[EXERCISE GOAL]:
Reproduce only the top of the records, down to and including the line containing "Task: Toggle the heart favorites filter".

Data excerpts
BEGIN

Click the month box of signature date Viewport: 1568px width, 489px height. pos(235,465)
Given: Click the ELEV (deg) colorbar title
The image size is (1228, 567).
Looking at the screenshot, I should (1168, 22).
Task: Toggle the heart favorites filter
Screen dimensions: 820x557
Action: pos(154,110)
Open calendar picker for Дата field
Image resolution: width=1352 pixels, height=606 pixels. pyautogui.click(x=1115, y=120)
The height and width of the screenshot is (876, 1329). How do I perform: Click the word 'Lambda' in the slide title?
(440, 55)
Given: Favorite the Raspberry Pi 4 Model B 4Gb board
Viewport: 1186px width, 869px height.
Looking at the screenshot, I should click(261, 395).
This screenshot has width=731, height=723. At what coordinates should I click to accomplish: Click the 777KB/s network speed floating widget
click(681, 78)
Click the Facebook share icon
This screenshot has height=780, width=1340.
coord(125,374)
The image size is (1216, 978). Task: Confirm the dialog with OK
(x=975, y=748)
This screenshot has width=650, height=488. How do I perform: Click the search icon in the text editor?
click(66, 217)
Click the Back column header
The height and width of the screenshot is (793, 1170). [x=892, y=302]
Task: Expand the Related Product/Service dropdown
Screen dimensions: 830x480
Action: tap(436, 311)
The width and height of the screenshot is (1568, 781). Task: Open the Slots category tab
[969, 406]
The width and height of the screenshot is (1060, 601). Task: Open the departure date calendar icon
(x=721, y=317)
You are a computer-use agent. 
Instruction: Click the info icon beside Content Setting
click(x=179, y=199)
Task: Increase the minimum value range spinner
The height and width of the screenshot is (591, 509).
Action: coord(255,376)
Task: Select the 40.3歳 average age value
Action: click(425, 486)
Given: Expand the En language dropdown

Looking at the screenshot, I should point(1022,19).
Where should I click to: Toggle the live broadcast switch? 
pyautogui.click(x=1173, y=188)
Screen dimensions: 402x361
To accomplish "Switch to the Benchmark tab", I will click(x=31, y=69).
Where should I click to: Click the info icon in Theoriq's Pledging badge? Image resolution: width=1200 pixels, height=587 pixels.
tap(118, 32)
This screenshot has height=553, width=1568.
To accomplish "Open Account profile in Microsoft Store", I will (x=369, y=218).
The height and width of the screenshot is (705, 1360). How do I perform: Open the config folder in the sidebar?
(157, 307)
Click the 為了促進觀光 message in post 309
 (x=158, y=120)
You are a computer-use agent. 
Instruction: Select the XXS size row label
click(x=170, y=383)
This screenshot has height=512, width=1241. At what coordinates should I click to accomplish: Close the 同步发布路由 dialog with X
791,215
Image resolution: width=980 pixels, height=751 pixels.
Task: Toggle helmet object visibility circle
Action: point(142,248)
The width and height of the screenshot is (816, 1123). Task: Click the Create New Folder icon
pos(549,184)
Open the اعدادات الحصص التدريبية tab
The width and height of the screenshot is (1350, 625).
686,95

END

[SOLVED EXERCISE]:
Click the month box of signature date Viewport: 1568px width, 489px height. pos(235,465)
Given: Click the ELEV (deg) colorbar title
The image size is (1228, 567).
Looking at the screenshot, I should (1168, 22).
Task: Toggle the heart favorites filter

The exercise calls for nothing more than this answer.